Assigned task: Go to the line in the data below that contains "Open the help". Write it out exactly, along with every later line through the last, and nothing else.

Information provided:
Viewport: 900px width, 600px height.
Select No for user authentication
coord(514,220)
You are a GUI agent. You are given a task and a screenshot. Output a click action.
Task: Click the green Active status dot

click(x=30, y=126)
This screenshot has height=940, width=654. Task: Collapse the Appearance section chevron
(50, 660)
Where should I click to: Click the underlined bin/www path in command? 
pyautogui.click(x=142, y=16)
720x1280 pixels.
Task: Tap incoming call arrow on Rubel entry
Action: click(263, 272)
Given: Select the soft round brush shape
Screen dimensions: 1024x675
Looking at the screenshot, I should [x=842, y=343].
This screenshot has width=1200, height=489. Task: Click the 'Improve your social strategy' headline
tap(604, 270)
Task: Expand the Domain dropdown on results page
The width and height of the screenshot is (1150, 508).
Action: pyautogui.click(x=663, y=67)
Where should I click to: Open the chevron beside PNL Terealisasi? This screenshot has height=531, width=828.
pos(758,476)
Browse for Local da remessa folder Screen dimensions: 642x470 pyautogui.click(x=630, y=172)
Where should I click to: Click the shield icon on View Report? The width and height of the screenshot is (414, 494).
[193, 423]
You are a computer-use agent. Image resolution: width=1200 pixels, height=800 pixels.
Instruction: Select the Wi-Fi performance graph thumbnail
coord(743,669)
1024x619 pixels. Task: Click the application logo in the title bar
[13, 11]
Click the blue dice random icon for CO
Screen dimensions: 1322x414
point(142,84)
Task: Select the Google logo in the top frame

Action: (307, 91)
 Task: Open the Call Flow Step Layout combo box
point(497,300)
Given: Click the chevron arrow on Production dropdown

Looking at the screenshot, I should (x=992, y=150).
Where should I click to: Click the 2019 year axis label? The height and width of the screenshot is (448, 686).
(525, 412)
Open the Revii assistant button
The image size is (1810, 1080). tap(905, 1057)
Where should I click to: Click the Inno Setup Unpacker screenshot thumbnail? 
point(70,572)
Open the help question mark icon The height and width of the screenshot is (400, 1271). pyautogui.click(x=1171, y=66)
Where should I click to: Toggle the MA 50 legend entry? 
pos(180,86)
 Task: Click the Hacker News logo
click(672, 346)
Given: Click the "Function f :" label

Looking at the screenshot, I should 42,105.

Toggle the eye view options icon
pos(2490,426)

The answer:
Open the help question mark icon The height and width of the screenshot is (400, 1271). pyautogui.click(x=1171, y=66)
Where should I click to: Toggle the MA 50 legend entry? 
pos(180,86)
 Task: Click the Hacker News logo
click(672, 346)
Given: Click the "Function f :" label

Looking at the screenshot, I should 42,105.

Toggle the eye view options icon
pos(2490,426)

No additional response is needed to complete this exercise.